あの子、立場的な問題で、妙な輩につけ狙われることが多いそうです」

 

 

成る程。

確かに、あの近づき難いオーラの庇護下に居れば、面倒なのは近づいてこないだろう。

懐いている、というよりは、避難場所にしていると言った方が正しいかも知れない。

 

 

「…にしても、アイドルって大変ですね。

プライベートも関係なしだなんて」

「他人事のように言ってますが、ヒーローも同じですよ。

超が付くほどのアングラ系のイレイザーヘッドでさえも、私生活を一部メディアに無許可で取り上げられてます。

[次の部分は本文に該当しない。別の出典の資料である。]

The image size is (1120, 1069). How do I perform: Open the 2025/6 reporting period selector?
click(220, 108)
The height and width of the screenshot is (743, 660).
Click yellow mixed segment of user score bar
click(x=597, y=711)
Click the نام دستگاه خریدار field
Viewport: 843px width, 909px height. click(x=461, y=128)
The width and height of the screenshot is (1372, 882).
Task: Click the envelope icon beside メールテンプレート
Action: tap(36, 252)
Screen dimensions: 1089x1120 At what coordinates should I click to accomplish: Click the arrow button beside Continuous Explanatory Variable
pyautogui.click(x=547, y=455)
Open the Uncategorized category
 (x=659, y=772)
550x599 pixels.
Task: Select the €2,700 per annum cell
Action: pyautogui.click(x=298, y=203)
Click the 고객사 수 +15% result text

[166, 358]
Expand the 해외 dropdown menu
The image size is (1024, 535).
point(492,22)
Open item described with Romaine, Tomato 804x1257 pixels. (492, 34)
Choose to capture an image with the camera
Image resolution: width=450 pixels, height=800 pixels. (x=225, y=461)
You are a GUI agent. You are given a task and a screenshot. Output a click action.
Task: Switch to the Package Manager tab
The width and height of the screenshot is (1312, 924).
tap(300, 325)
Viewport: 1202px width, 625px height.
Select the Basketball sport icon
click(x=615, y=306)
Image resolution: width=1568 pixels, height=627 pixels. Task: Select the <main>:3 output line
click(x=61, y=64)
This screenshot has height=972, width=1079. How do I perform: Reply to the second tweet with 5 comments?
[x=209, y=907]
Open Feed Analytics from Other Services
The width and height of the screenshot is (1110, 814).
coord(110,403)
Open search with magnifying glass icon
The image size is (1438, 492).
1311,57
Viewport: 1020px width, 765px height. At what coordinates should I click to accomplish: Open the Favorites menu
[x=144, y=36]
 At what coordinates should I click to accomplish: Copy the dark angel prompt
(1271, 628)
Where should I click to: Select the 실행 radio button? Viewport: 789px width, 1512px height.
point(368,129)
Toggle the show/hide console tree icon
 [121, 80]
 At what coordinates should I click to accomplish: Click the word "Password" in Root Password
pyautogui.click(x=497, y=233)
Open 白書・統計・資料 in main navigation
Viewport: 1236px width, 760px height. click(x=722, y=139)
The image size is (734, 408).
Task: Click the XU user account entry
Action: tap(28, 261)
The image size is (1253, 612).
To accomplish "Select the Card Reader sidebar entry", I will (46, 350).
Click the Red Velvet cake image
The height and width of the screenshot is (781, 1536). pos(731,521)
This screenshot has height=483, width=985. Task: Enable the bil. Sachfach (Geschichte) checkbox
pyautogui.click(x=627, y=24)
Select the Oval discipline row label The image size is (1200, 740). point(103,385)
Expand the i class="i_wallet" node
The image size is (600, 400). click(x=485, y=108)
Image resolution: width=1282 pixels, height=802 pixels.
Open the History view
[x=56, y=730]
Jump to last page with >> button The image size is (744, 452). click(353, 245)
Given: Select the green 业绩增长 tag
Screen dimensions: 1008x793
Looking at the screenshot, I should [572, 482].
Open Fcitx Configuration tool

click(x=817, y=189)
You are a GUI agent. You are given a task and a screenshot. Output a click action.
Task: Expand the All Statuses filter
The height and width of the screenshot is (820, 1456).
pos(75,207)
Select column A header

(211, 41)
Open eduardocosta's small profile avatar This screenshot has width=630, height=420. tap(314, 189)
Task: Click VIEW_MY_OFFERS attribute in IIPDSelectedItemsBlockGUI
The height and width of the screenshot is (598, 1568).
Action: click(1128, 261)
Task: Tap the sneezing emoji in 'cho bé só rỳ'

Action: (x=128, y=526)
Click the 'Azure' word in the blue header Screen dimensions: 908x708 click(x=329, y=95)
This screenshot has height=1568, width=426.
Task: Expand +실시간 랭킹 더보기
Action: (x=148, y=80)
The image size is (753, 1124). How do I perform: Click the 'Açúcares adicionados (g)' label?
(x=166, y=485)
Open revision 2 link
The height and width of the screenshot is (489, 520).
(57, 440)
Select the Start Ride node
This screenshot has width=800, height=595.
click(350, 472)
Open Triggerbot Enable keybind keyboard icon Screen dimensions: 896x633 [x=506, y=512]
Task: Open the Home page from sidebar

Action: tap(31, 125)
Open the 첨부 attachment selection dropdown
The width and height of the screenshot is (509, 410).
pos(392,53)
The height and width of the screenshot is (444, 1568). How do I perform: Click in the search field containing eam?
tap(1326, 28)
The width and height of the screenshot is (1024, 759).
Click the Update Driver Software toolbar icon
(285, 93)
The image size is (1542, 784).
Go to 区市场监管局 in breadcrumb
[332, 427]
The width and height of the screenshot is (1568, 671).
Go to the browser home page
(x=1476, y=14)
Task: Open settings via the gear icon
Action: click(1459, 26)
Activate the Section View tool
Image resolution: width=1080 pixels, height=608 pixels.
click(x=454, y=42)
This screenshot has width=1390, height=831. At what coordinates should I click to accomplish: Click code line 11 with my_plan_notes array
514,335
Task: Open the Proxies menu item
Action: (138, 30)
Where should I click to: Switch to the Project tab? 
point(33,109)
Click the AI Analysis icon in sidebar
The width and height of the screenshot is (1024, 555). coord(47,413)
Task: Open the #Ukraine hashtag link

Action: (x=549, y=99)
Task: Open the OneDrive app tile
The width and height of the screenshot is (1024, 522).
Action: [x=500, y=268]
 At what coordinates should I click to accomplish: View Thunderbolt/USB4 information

アイドルなんて、ヒーローよりも風通しがいいんですから。

そりゃあこぞって集まるでしょうよ」

 

 

僕は言うと、コンビニのどら焼きを頬張った。

 

 

「願わくば、面倒ごとが起きないことを祈りたいですね」

「先生のそれ、でっかいフラグなんですから、言わない方がいいと思いますよ」

「確かに…」

「フラグってのは分かんねーが、漫才でいうフリみてェ」

「…そんなに?」

 

 

 

♦︎♦︎♦︎♦︎

 

 

 

「か、完成した…!こんな、こんなに簡単に出来てしまうなんて…!

古代人の技術とは、素晴らしいものだな!」

 

 

マイケルの声が震える。

手の中には、小さなカプセル型の注射器。

赤い液体の中に、ぷかぷかと浮かぶ小さな細胞。

夢にまでみた『人工個性』の完成に、マイケルは震えていた。

 

 

『喜ぶのは早いよ』

 

 

かつん。

機械の足が、床を叩く音が響いた。

 

 

『まずは実験といこうじゃないか。

安全性を確認してから、世界に公表しよう』

 

 

彼は言うと、マイケルからサンプルを取り上げる。

それを厳重に箱にしまうと、彼は踵を返した。

 

 

『丁度、それが欲しいって言う人が連絡をくれてね。実験がてら、試してみようか』




緑谷くんが怖がらずズバズバ物事を言うせいで、かっちゃんは原作より二割マシで不機嫌です。